→ **Task objective**: Copy out only the lines starting at the one that contains "Potential Products (1003, 354)" and ending with the very last line, both included, with the request text left as is. Scale each coordinate in the answers by 2.6, rounding to whole numbers with halves going up.

→ **Data rows**:
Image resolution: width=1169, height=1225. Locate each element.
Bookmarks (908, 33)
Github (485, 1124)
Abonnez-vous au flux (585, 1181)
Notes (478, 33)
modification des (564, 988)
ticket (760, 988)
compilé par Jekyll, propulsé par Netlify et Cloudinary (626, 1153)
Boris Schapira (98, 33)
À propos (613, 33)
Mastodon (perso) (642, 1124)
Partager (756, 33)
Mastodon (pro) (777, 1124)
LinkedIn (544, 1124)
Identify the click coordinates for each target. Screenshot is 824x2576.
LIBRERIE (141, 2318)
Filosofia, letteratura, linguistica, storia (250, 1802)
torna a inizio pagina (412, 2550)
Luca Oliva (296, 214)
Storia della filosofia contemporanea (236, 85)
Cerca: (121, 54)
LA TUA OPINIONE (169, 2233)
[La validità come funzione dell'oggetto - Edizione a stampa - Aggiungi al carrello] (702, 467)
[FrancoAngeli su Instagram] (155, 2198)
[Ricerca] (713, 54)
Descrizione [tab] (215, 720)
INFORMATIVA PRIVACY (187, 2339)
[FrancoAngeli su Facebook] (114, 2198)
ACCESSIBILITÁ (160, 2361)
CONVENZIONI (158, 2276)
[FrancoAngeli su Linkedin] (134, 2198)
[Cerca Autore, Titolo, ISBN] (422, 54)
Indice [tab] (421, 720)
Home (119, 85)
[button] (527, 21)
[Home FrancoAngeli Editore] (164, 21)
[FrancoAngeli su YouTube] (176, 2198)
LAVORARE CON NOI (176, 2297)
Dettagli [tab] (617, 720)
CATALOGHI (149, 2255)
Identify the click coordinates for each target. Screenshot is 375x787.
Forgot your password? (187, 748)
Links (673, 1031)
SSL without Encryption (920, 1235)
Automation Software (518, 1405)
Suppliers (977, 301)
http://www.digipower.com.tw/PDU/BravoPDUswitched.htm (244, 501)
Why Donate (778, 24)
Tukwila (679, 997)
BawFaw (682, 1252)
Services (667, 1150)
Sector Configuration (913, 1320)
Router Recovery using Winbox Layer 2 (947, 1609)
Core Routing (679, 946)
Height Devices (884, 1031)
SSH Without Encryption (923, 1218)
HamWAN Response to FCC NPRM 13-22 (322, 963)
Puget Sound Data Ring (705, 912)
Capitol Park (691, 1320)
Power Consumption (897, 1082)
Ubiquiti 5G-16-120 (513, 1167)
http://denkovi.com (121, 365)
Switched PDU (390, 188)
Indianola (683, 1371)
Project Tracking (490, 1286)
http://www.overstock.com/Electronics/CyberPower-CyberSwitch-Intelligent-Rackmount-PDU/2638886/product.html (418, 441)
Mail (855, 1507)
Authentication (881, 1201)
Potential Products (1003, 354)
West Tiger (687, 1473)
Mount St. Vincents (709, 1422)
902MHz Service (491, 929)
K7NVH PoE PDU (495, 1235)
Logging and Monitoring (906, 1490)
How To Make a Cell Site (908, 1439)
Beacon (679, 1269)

→ **The solution**:
Potential Products (2608, 920)
West Tiger (1786, 3830)
Mount St. Vincents (1843, 3697)
902MHz Service (1277, 2415)
K7NVH PoE PDU (1287, 3211)
Logging and Monitoring (2356, 3874)
How To Make a Cell Site (2361, 3741)
Beacon (1765, 3299)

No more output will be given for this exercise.